Getting a boat in the water
You don’t have to camp to fish here. Ray Roberts has boat ramps across both main units and its satellite units, plus a marina, a lighted fishing pier, and fish-cleaning stations. Just know that ramps can close when lake levels drop, so it’s worth a quick check on the TPWD site or a call to the park before you hitch up the trailer. The Isle du Bois office answers at 940-686-2148.
Camping: reading the site list
The campsite menu can look like alphabet soup, so here’s the plain-English version.
Isle du Bois Unit has the most variety:
- 102 sites with 30/20-amp electric — the everyday RV and tent-with-power option ($25/night)
- 13 premium sites with 50/30/20-amp ($30/night)
- 53 primitive walk-in sites for tent campers who want a little distance ($15/night)
- 3 double sites with water and 50-amp for two rigs or a big group ($60/night)
- Equestrian sites — primitive horse camps ($15) plus sites with water and 50-amp ($30). If you keep horses in Aubrey, this is your spot.
- Two walk-in group camps that sleep up to 24 ($30/night)
Johnson Branch Unit keeps it simpler: 93 sites with 30/20-amp electric ($25), 11 premium 50-amp sites ($30), and 70 primitive walk-in sites ($15). Standard sites here hold up to eight people.
If it’s your first trip and you’ve got a camper, aim for the 30/20-amp loops in either unit — they’re the sweet spot on price and convenience.

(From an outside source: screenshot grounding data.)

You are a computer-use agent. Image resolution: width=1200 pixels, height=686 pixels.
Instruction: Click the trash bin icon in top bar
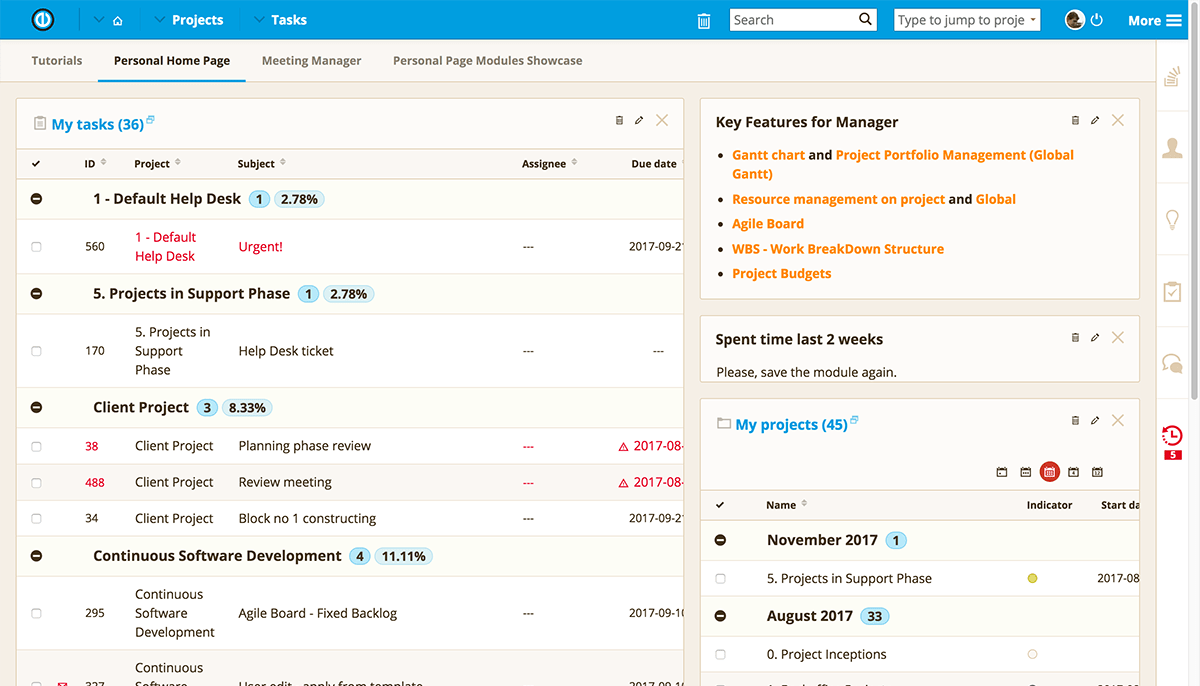704,20
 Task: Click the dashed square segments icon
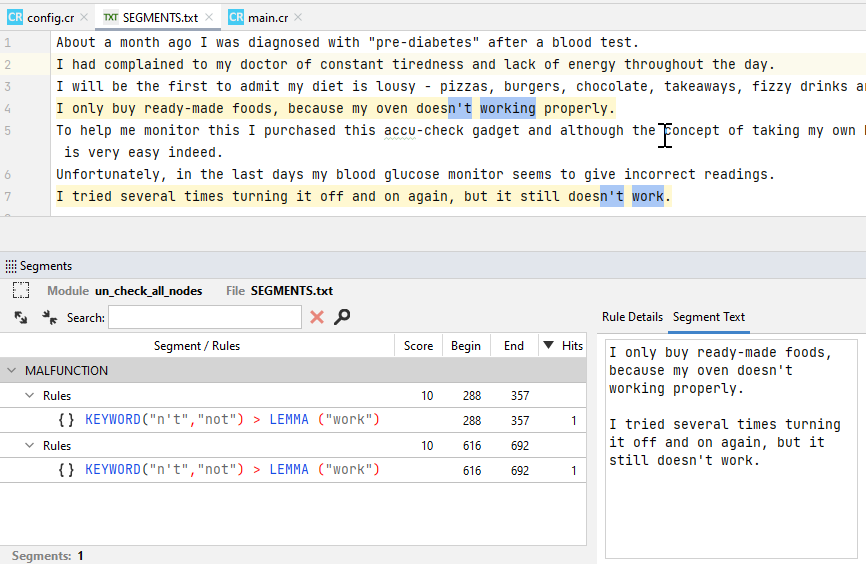(x=21, y=291)
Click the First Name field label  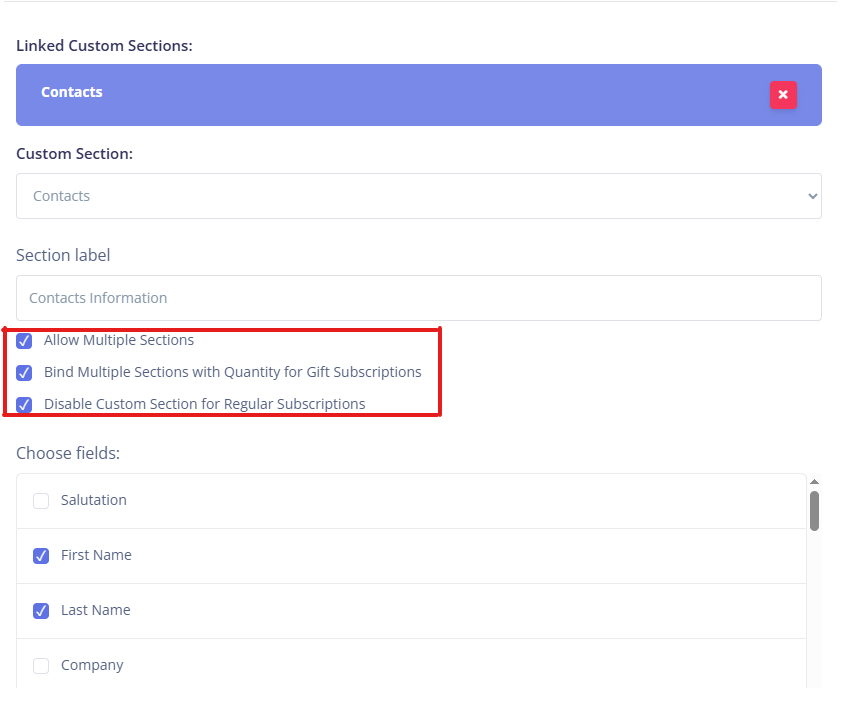(98, 555)
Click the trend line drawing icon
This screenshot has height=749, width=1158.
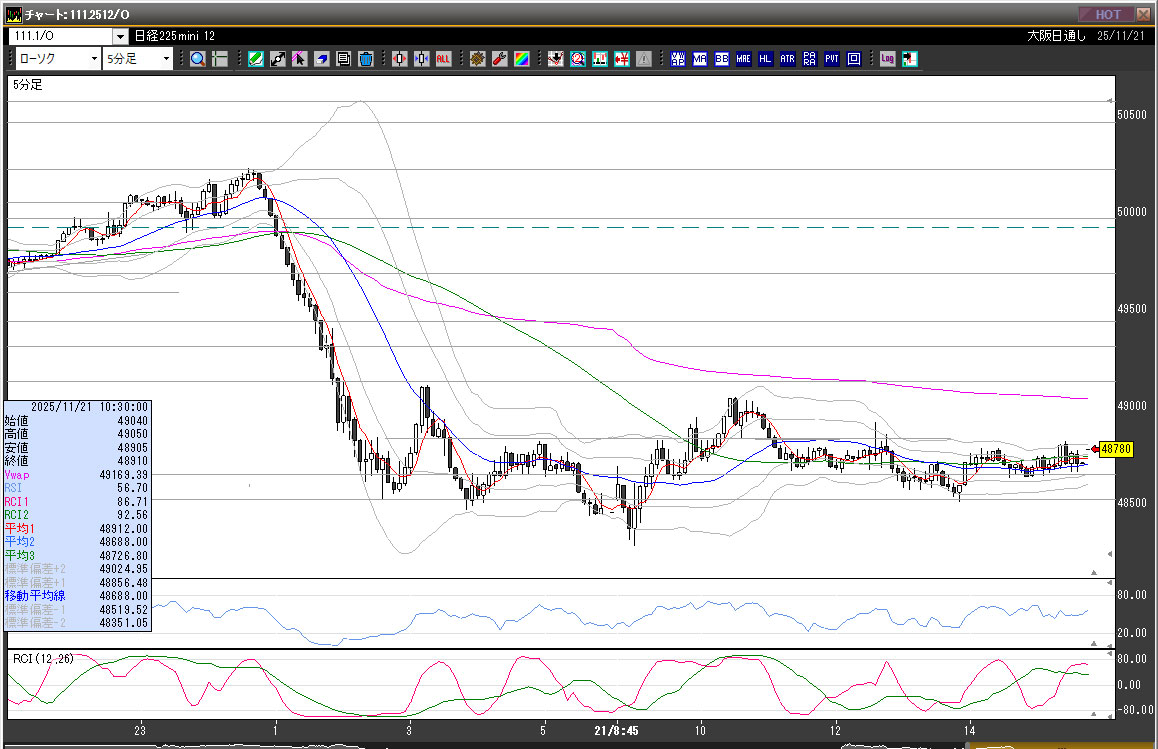click(277, 59)

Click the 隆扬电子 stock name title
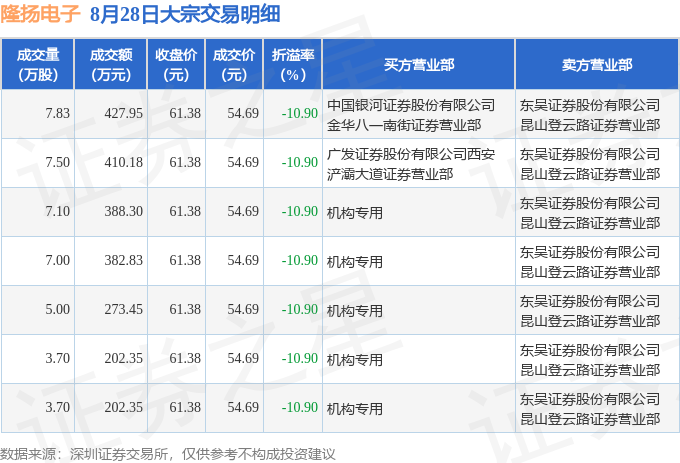pyautogui.click(x=40, y=14)
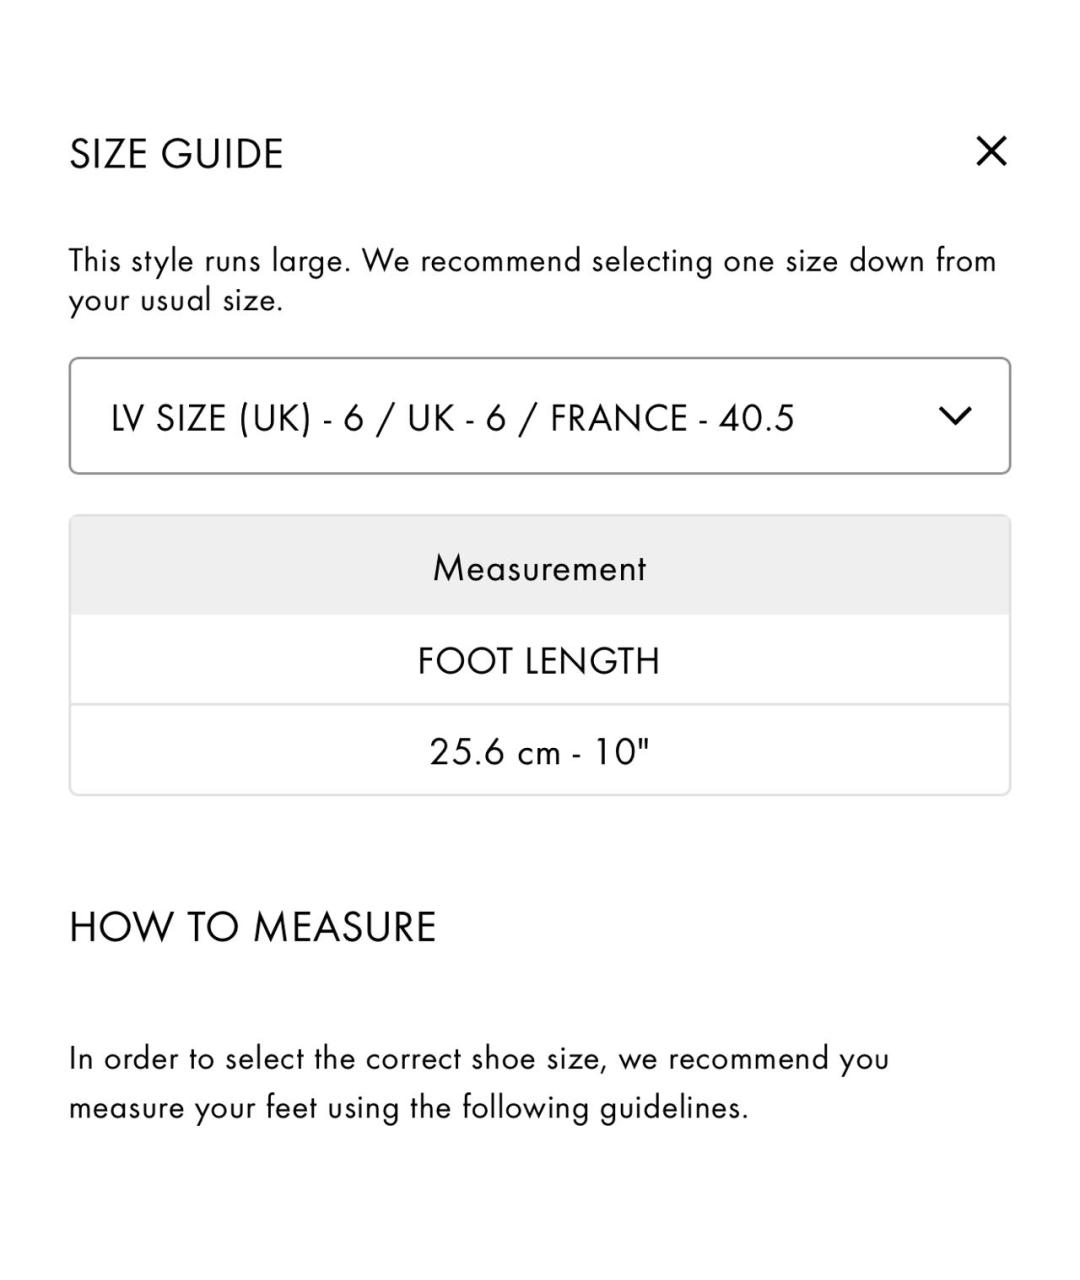Open the LV SIZE (UK) dropdown
Viewport: 1080px width, 1280px height.
(539, 416)
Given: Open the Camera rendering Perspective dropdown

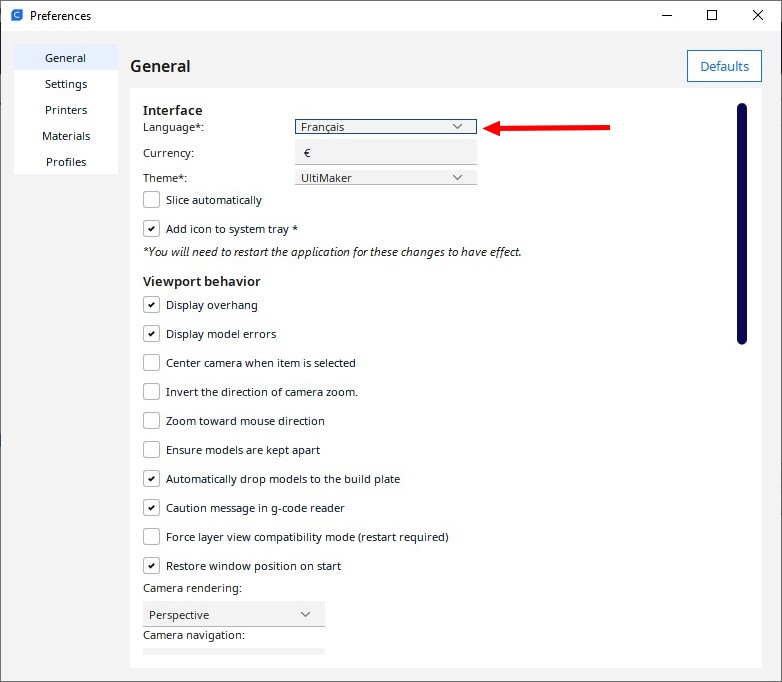Looking at the screenshot, I should (233, 615).
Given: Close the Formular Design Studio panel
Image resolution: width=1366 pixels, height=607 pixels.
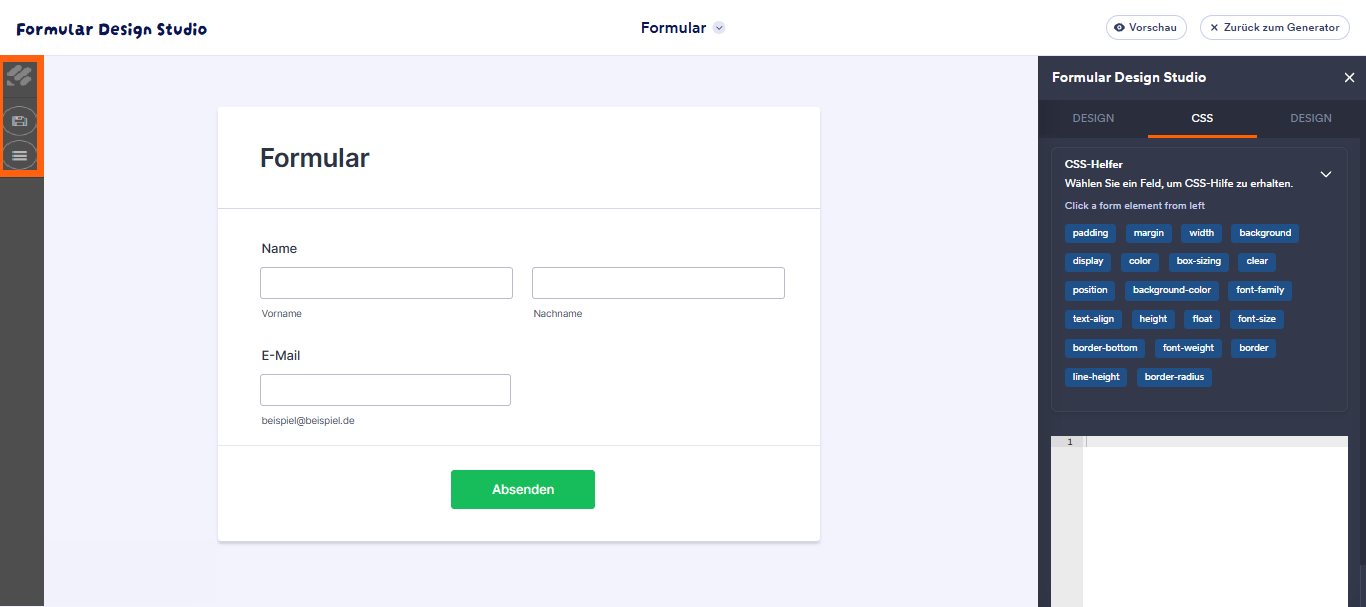Looking at the screenshot, I should (1349, 78).
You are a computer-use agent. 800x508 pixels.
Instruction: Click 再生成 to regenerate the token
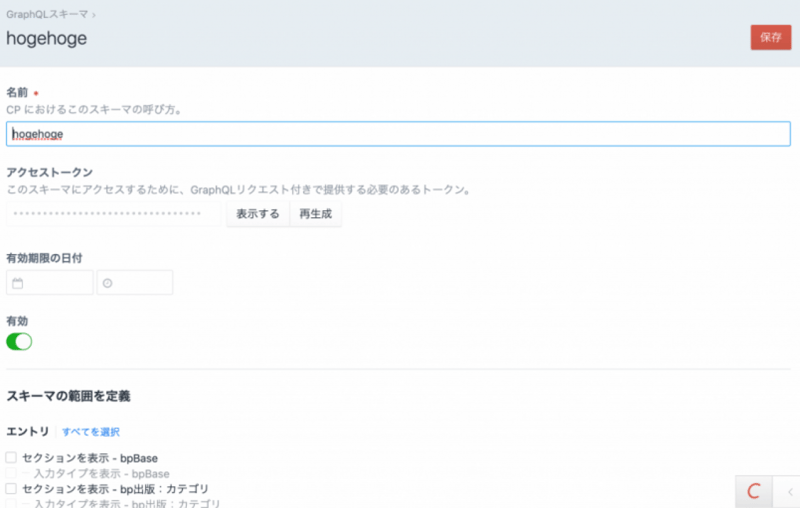[x=315, y=213]
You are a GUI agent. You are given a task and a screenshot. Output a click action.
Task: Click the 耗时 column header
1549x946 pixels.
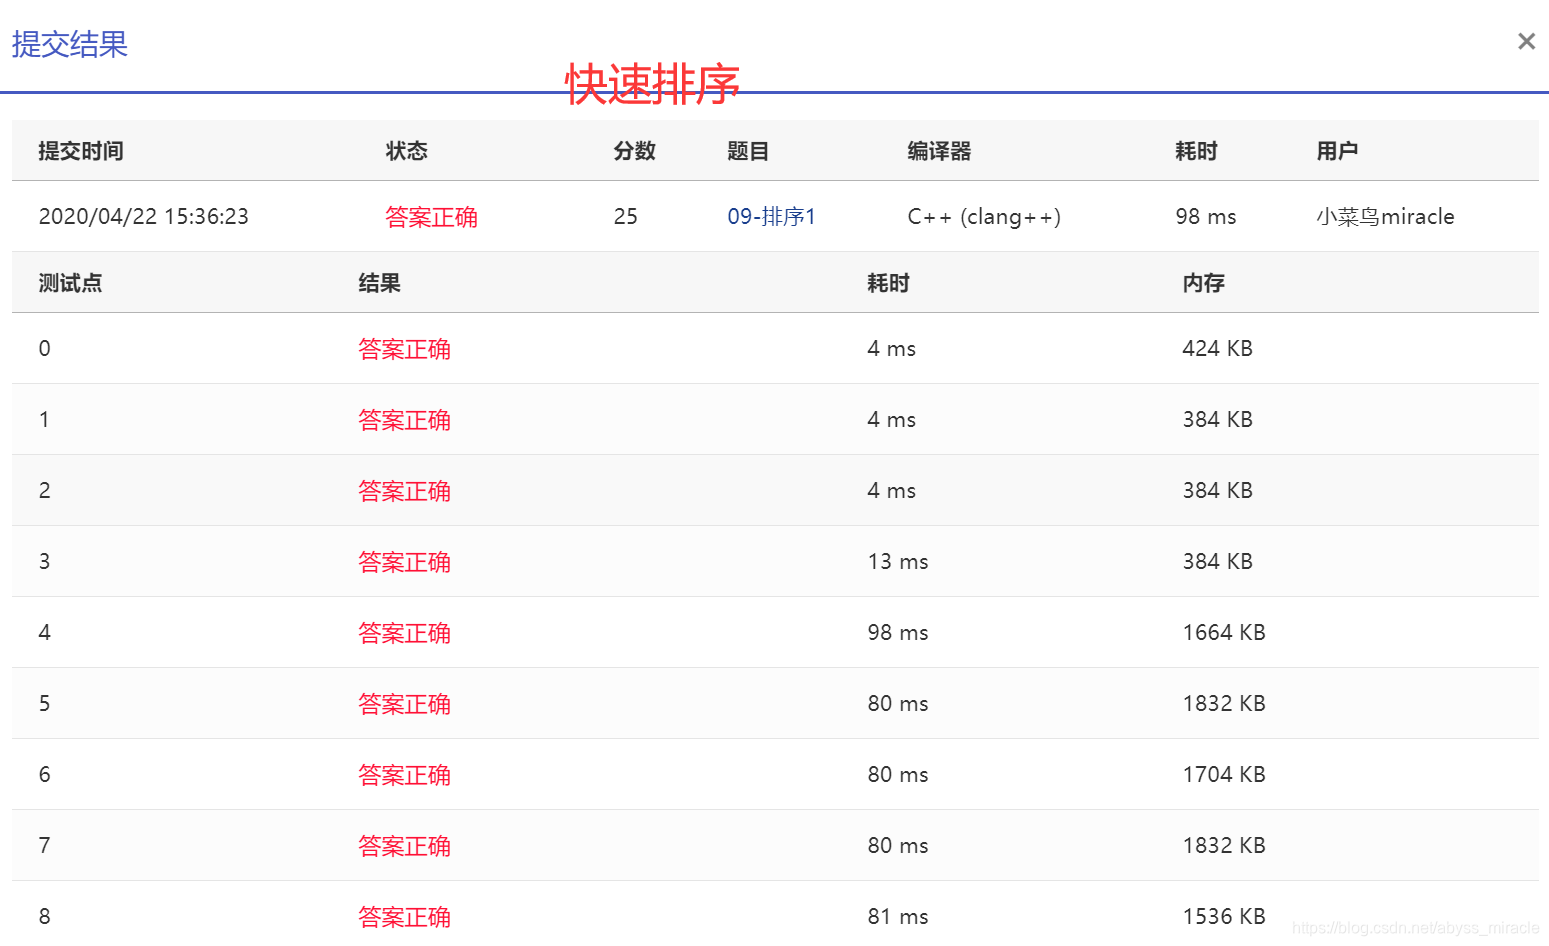click(1194, 150)
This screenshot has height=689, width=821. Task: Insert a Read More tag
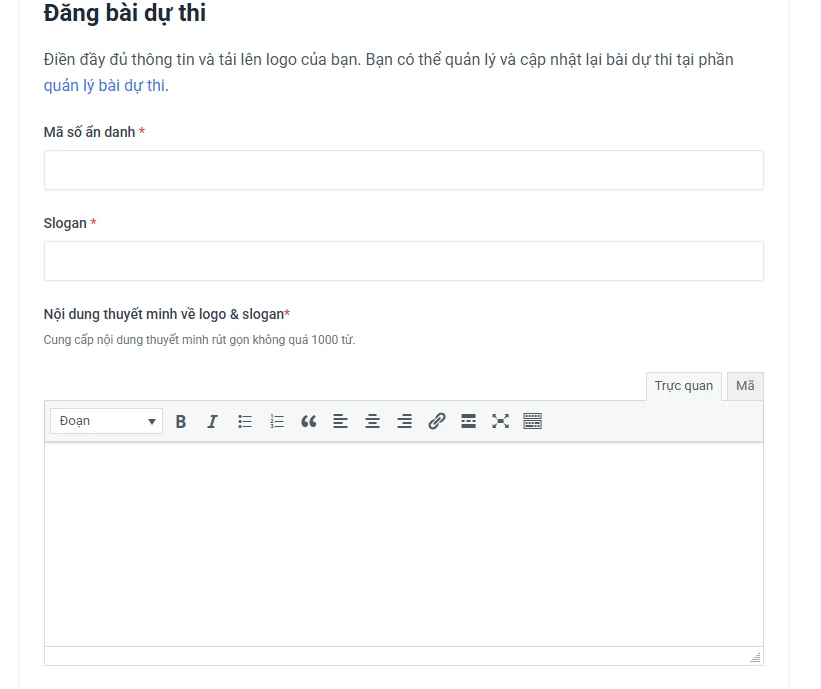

Tent campers chasing quiet should look hard at the primitive walk-ins.
Fees, gates, and reservations
Day use runs $7 per adult, and kids 12 and under get in free — camping fees stack on top of that per-person entry. Gates at both main units are open 6 a.m. to 10 p.m. daily, so plan arrivals accordingly.
Campsites are reserved through the Texas State Parks system, and the popular electric loops book up fast for spring and fall weekends — reserve as far ahead as you can rather than rolling the dice. You can book online at Texas State Parks reservations, or call the reservation line at (512) 389-8900. Day-use reservations are recommended on busy weekends, too, since units can hit capacity and close the gate.
More than a fishing hole
Even if the fish aren’t cooperating, the land side earns the trip. The park’s 20-mile Greenbelt Corridor connects Ray Roberts to Lake Lewisville, with about 12 miles open to horseback riders and 10 to hikers and bikers, plus shorter multiuse trails inside each unit. There are swimming beaches at both main units (no lifeguards, so keep an eye on the kids), paddling access, a kids’ fishing pond, and even all-terrain and beach wheelchairs to borrow.
For an Aubrey household, Ray Roberts is about as good as a day trip gets: far enough to feel like a real getaway, close enough that you can decide over breakfast and be casting a line by mid-morning. Check the current conditions on the TPWD Ray Roberts Lake State Park page before you go, throw the rods and the tent in the truck, and head north.